▸ **Document text**:

━━━━━━━━━━━━━━━━

Scott Park’s Story Explains Why We Must All Challenge Our Assumptions
About a year ago, college basketball fan Scott Park was gaining notoriety for missing a million dollar half-court shot. As he looked healthy, perhaps it wasn’t surprising that Mr. Park was mocked by thousands upon thousands of people after he missed that half-court shot.
But there was much more to this story, which ESPN found out. They made a video for their E:360 program, which was also aired yesterday on ESPN’s Outside the Lines…and because I saw that, I felt the need to discuss it further. (While I haven’t figured out how to link directly to OTL’s feed, I can send you in the direction of OTL’s “extra” footage discussing why both Bob Ley and reporter Ryan McGee found Scott Park’s story to be both relevant and inspirational.)

━━━━━━━━━━━━━━━━

▸ **Instructions**:
**A.** According to the Scott Park article, which ESPN program was the video made for?
**B.** Repeat the passage of the Scott Park article starting with "But there was" and going on through "relevant and inspirational.)".
**C.** Why does the Scott Park article send readers toward OTL's "extra" footage instead of linking straight to OTL's feed? Answer in one to three sentences.

▸ **Stored data**:
━━━━━━━━━━━━━━━━

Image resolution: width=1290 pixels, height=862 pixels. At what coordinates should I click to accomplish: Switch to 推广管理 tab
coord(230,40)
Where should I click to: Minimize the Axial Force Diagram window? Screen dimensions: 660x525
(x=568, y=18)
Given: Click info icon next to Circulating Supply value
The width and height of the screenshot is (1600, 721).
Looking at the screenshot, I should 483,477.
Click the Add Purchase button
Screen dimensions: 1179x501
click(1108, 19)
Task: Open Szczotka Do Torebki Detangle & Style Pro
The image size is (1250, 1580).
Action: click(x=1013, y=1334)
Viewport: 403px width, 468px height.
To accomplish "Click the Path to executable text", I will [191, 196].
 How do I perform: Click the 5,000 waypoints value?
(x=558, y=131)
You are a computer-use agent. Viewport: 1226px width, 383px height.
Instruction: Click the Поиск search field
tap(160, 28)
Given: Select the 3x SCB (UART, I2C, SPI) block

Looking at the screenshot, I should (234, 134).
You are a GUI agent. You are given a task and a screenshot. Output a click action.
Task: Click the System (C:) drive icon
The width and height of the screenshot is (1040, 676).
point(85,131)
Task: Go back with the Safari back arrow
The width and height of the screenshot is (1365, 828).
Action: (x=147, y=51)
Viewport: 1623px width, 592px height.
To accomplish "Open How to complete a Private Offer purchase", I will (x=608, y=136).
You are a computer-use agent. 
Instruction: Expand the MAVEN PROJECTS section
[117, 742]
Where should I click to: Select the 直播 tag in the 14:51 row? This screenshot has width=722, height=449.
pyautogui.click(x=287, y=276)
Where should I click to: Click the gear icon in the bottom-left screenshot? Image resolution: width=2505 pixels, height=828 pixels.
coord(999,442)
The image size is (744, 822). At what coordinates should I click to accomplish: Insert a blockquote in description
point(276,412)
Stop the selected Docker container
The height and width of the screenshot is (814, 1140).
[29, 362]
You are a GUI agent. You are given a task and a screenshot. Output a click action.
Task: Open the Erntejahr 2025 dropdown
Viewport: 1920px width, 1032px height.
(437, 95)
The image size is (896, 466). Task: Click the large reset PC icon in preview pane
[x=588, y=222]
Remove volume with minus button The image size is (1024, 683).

━━━━━━━━━━━━━━━━

▸ **Expected results**:
**A.** ESPN's E:360 program.

**B.**
But there was much more to this story, which ESPN found out. They made a video for their E:360 program, which was also aired yesterday on ESPN’s Outside the Lines…and because I saw that, I felt the need to discuss it further. (While I haven’t figured out how to link directly to OTL’s feed, I can send you in the direction of OTL’s “extra” footage discussing why both Bob Ley and reporter Ryan McGee found Scott Park’s story to be both relevant and inspirational.)

**C.** The writer hasn't figured out how to link directly to OTL's feed. Instead, the writer points readers to OTL's "extra" footage, in which Bob Ley and reporter Ryan McGee discuss why they found Scott Park's story relevant and inspirational.